The final systematic uncertainties in the LEP combined W mass and width measurements are summarised in Table 3.1. The masses in the semi-leptonic and hadronic channel are found to be [8]:

$$\begin{aligned} M_\textrm{W}(\textrm{q q} \ell \nu) &{}= 80.372 \pm 0.030 \textrm{(stat.)} \pm 0.020 \textrm{(syst.)} \textrm{GeV}\\ M_\textrm{W}(\textrm{q q q q}) &{}= 80.387 \pm 0.040 \textrm{(stat.)} \pm 0.044 \textrm{(syst.)} \textrm{GeV} \end{aligned}$$

with a correlation coefficient of 0.20. The consistency of the two measurements is tested by taking the difference of the two, where CR and BEC errors are set to zero, which yields:

$$\varDelta M_\textrm{W}(\textrm{q q q q}-\textrm{q q} \ell \nu) = -12 \pm 45 \textrm{MeV},$$
((3.108))

a value well compatible with zero. This indicates that CR effects are efficiently reduced in the final LEP analyses and that they are not larger than expected from the various models. Eventually, combining all LEP data from threshold and direct reconstruction data, the W mass is found to be

$$M_\textrm{W}^{LEP} = 80.376 \pm 0.025 \textrm{(stat.)} \pm 0.022 \textrm{(syst.)} \textrm{GeV}.$$
((3.109))

This value agrees well with the Tevatron measurement of the W mass [85] of

$$M_\textrm{W}^{p\bar{p}} = 80.420 \pm 0.031 \textrm{GeV},$$
((3.110))

and also with the W mass from the analysis of all electroweak data, excluding the direct measurement [86]

$$M_\textrm{W}^{EW} = 80.364 \pm 0.020 \textrm{GeV}.$$
((3.111))

The LEP W-mass measurements are therefore still very competitive with the Tevatron results for this important Standard Model parameter.

The LEP experiments analysed the W decay spectra to also determine the W width. The same combination procedure was applied as in the W-mass measurement, including systematic uncertainties and their correlations. The W width data are not optimised with respect to the FSI effects, which are dominating the systematics together with the hadronisation effects. Taking the relatively large statistical uncertainty into account, an optimisation is however not needed. Combining all LEP data the combined fit yields:

$$\varGamma_\textrm{W}=2.196\pm 0.063 \textrm{(stat.)}\pm 0.055 \textrm{(syst.)} \textrm{GeV}.$$
((3.112))

This is again in good agreement with the combined CDF and \(\textrm{D\O}\) measurement of [85]
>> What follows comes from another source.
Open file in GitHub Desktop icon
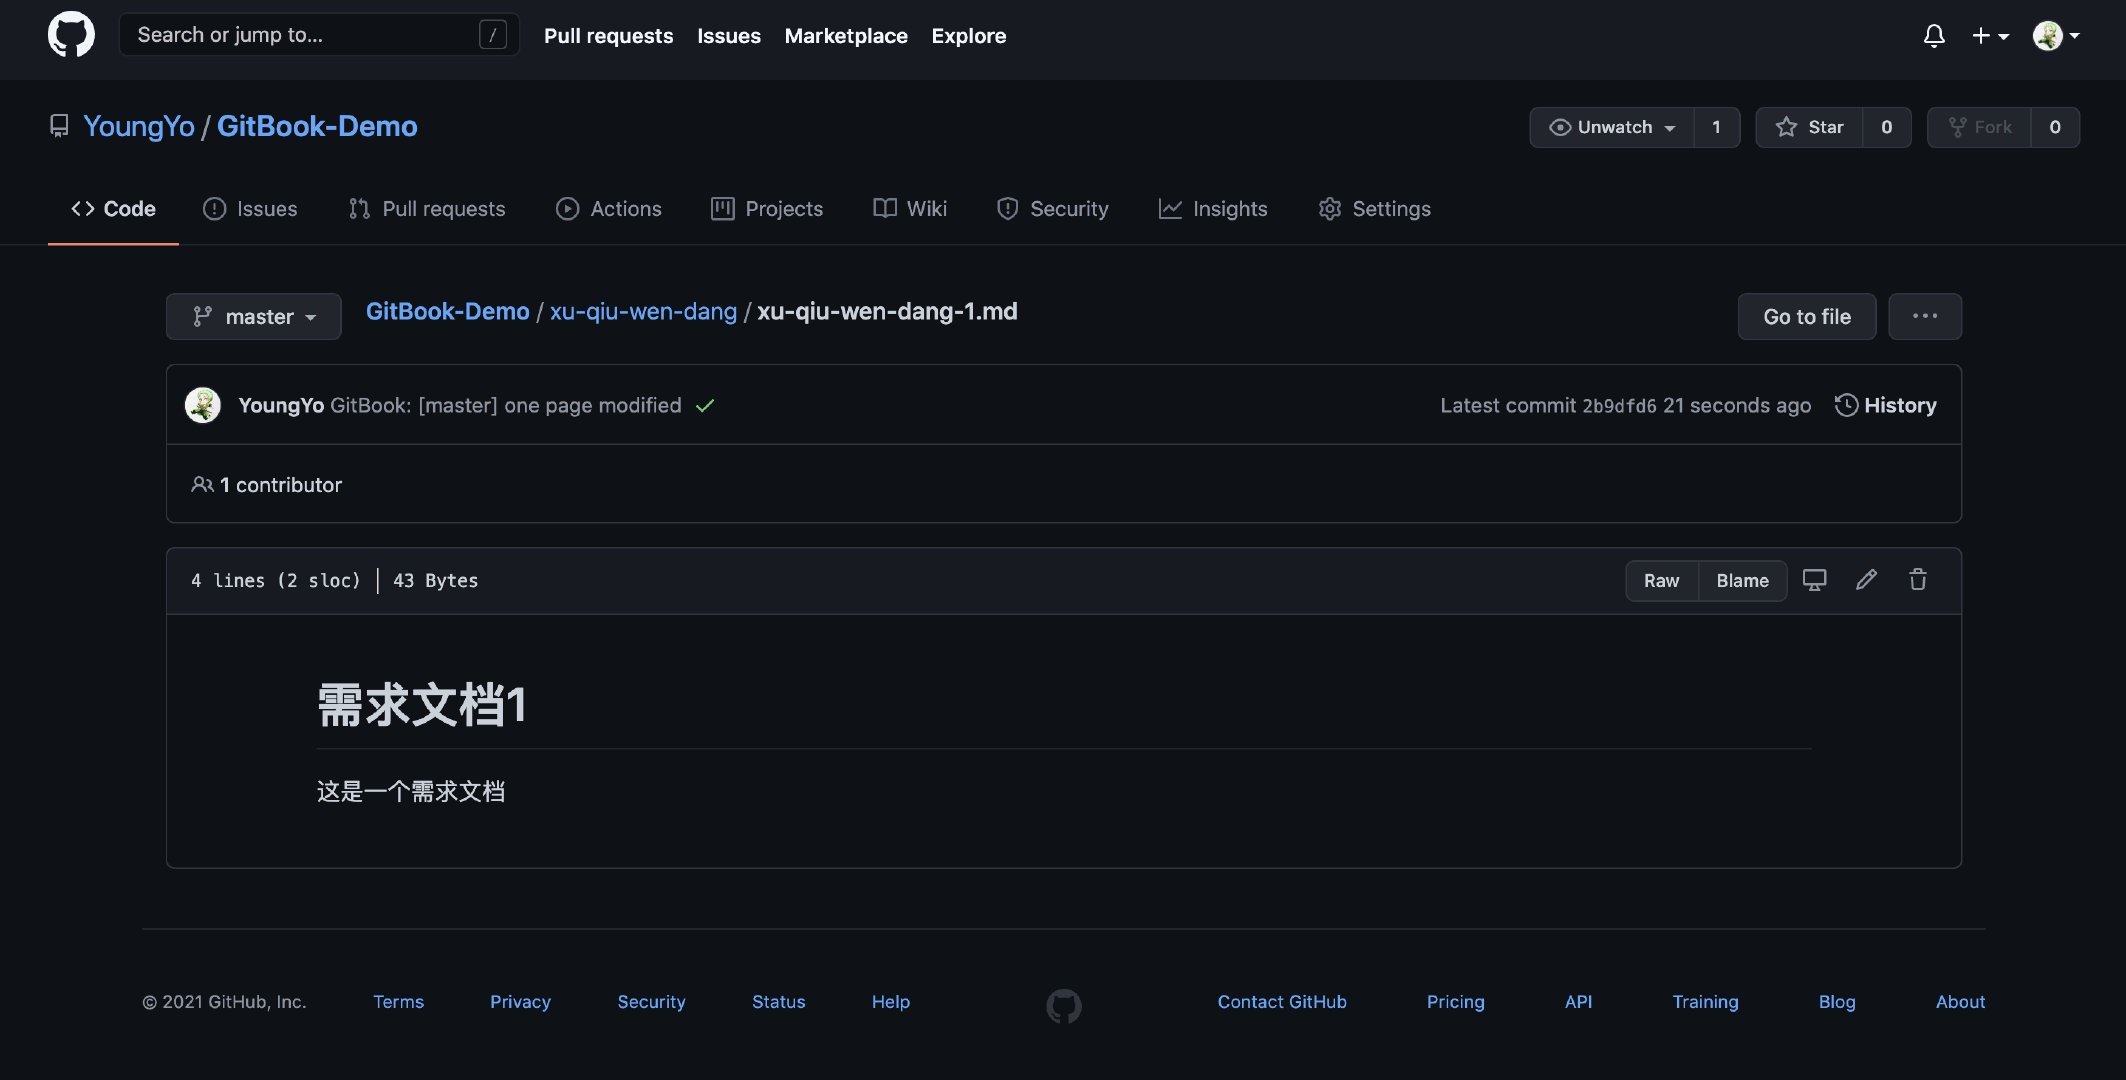The height and width of the screenshot is (1080, 2126). [1814, 580]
$$\varGamma_\textrm{W}=2.050\pm 0.058 \textrm{GeV}.$$
((3.113))

Both are consistent with the Standard Model value of \(\varGamma_\textrm{W}=2.091\pm 0.002 \textrm{GeV}\) [86].

Summarising the results of this chapter, electroweak boson production is in very good agreement with Standard Model predictions. The measurements of vector boson couplings are confirming the non-abelian \(SU(2)\times U(1)\) gauge structure of the theory. Furthermore, the LEP era provides precise measurements of the vector boson couplings to fermions and of the Z and W boson masses. A discussion about the consistency with other precision measurements within the Standard Model and possible hints on new physics follows in the next chapter.